Sent from my ONE E1001 using Tapatalk


----------



## ridinbend (Aug 2, 2012)

Good on ya wired


----------



## Ashcampbell (Mar 14, 2014)

I personally like my grenade gloves. They have held up very well for resort riding and I really like the lobster claw.


----------



## Argo (Feb 25, 2010)

Hestra heli mitts or gloves. I have gloves and trigger mitts and love them. I get a ton of days use out of them.


----------



## ludee00 (Mar 8, 2011)

Since I want this to be a surprise, what's the best way to get his size? He's a 5'11" athletic build. Does that help? I was thinking large???


----------



## Argo (Feb 25, 2010)

Lol, need to know how big his hands are. Height isnt really an indication.


----------



## ludee00 (Mar 8, 2011)

Yeah figured that. Lol. I was reaching. I guess ill have to try and find his old gloves and look at size.


----------



## Wiredsport (Sep 16, 2009)

ludee00 said:


> Yeah figured that. Lol. I was reaching. I guess ill have to try and find his old gloves and look at size.

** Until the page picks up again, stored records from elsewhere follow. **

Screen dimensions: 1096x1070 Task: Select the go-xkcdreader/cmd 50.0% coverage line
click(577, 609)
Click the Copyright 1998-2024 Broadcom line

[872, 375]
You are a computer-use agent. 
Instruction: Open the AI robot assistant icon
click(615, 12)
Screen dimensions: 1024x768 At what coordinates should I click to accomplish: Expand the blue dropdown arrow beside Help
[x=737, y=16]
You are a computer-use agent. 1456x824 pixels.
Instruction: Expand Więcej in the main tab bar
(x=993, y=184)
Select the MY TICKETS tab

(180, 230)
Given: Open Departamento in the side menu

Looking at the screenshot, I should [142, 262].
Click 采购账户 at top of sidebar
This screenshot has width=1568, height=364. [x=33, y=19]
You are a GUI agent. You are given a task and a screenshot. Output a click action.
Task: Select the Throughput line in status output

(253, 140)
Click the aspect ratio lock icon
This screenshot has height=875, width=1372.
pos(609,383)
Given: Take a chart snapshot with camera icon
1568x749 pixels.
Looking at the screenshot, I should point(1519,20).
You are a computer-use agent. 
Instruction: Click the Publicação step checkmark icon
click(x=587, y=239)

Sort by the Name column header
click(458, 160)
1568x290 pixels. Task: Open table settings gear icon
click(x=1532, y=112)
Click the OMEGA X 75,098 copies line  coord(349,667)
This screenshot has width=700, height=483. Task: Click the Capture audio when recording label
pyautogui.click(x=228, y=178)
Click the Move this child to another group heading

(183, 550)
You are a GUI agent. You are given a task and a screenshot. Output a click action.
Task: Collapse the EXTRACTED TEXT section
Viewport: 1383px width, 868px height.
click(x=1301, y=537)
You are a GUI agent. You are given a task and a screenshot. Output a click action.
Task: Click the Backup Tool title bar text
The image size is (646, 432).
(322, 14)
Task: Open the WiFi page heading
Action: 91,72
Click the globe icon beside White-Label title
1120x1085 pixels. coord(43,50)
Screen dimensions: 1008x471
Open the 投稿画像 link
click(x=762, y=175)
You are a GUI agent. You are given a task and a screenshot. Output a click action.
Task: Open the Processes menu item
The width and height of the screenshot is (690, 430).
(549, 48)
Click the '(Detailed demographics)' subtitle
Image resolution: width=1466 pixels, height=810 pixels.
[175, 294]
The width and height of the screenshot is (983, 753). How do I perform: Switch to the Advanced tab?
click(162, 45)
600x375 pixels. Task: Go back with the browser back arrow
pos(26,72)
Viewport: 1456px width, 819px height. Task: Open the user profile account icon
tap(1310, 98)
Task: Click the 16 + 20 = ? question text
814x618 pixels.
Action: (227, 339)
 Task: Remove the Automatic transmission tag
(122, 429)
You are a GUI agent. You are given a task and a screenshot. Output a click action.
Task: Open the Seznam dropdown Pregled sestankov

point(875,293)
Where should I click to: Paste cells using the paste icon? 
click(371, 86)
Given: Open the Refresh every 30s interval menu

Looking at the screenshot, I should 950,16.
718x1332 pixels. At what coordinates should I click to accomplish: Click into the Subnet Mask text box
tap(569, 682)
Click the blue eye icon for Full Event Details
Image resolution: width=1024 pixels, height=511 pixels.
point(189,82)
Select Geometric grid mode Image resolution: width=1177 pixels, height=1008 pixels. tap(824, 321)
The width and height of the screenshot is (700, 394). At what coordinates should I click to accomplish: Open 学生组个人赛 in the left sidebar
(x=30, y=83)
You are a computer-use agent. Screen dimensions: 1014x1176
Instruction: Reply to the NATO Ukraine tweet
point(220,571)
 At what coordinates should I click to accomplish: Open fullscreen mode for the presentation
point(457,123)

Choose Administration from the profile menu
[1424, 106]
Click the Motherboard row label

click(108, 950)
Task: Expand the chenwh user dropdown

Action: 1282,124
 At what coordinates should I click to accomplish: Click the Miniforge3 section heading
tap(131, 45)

I have your PM and we will get a set of Large gloves shipped out first thing on Monday Morning. 

STOKED!


----------



## chomps1211 (Mar 30, 2011)

First things first,…

*AWESOME Stoke Wired!!!* :grin: When it comes to giving back to this community,.. You really are a mensch! :grin:


On a side note,.. I checked the link & those gloves do look pretty decent. And it's _very_ hard to beat that price point! However, when it comes to gloves there's always been one catch for me,... 

I _have_ to have a mitt of some sort! (…prefer a good lobster style, but reg mitts are ok too!) I have tried many different finger type gloves but I can never keep my fingers warm in any of them. No matter how good they are. 

Any chance you're going to offer a mitt or 3 finger version of those Graynes?? :grin:




linvillegorge said:


> Personally, I tend to blast through gloves no matter of they're cheap or expensive pretty quickly, so I generally go with something on a steep discount. I'll be replacing them after 40ish days on the slope anyway.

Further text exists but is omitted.